Political parties maintain their membership as civil society strengthens its institutions and work on proposals to amend the Constitution continues
By Valeria Kostuygova
Local and professional civil society bodies become stronger thanks to new recruiters and better distribution of tasks. Pavel Latushka has established the People's Anti-Crisis Administration. Political players and civil society are working on proposals to amend the Constitution.
The first week after the deadline of Tsikhanouskaya's ultimatum, the previously established trend persisted, that is, local and professional self-government institutions continued to grow stronger. Strike committees at plants, local community chats, proto-trade unions of educators, medical and culture workers and other spontaneous unions continued to grow in number. Due to better organization, their response to current developments in Belarus has also improved so as the set of demands, adding points to the national agenda (three major demands: holding new elections, ending violence and punishing those responsible for it, and releasing political prisoners) relevant and specific to each group.

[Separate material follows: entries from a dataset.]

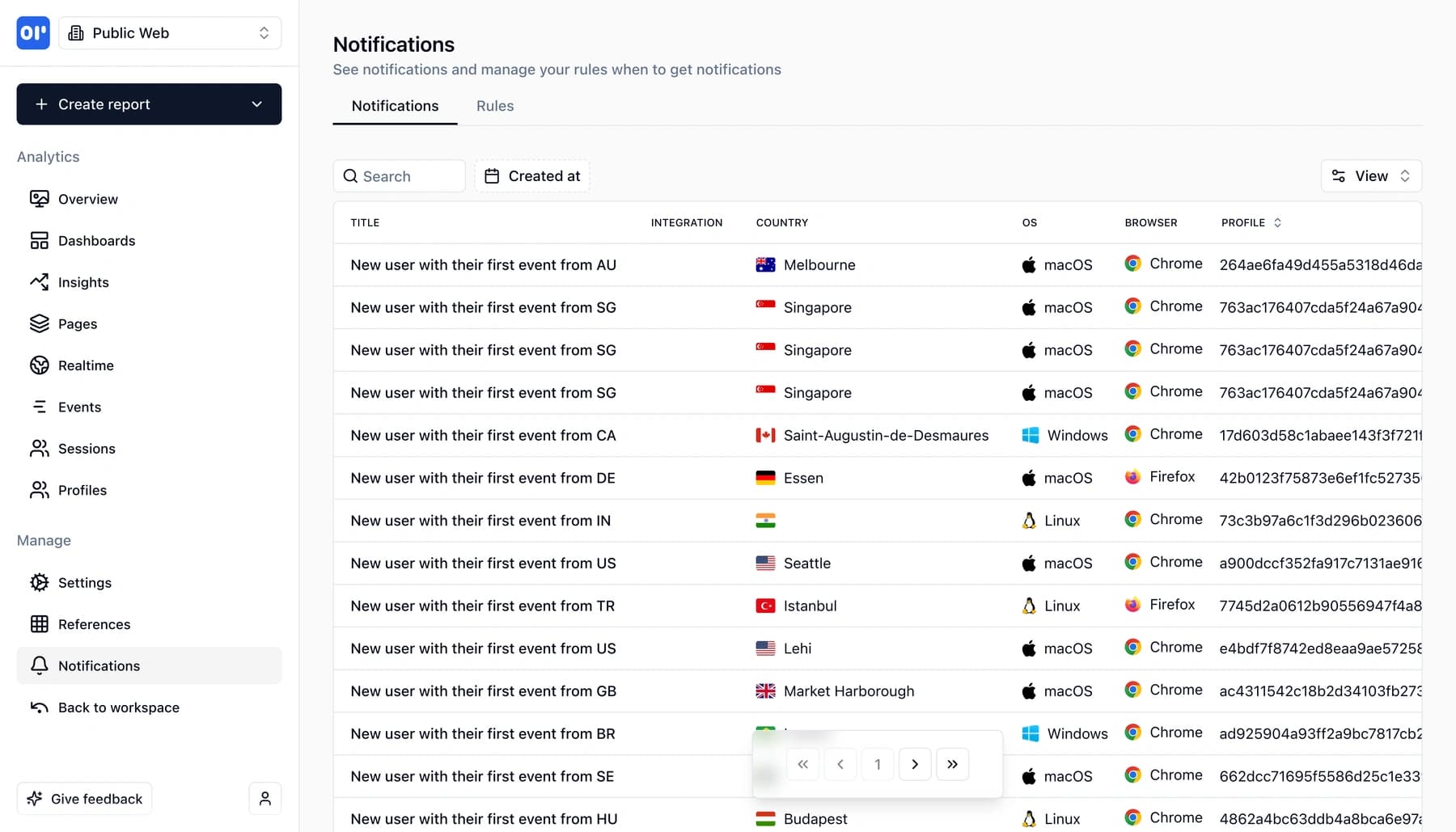Click the Search input field
The image size is (1456, 832).
pos(399,175)
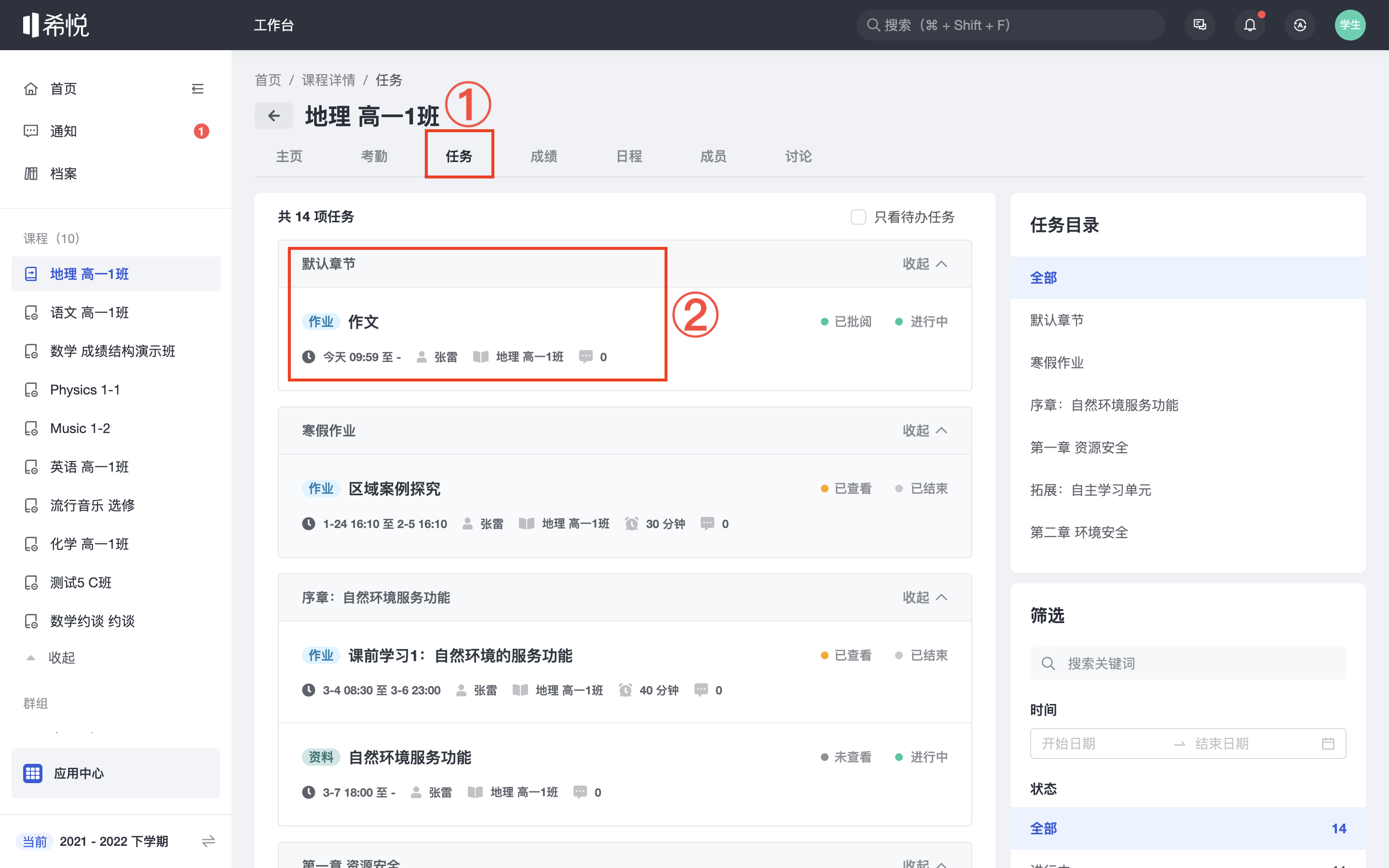Click the translate language icon
Screen dimensions: 1389x868
click(x=1299, y=25)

Registered political parties have ignored the Justice Ministry’s requirement to submit membership lists for the re-registration. The Justice Ministry announced re-registration just recently, even though such a procedure is not envisaged by the law, let alone the requirement to submit membership lists after the registration.
Pavel Latushka announced last week the creation of the People's Anti-Crisis Administration (PACA), a transitional government. De facto, this initiative has created the opportunity for those members of the nomenclature who seek the opportunity to switch sides. Currently, the PACA is comprised of those who either have already switched sides (like Latushka himself, Kotov, Gerasimenya) or represented civil society institutions before the political turmoil (like Hubarevich, Kavalkova).
Human rights activists continue to collect information about victims of state repression and report large-scale lawlessness. A “Viasna” Human Rights Centre report published last week referred to some 15,000 arbitrary detentions since August 9th, over 100 political prisoners, and over 500 cases of abuse.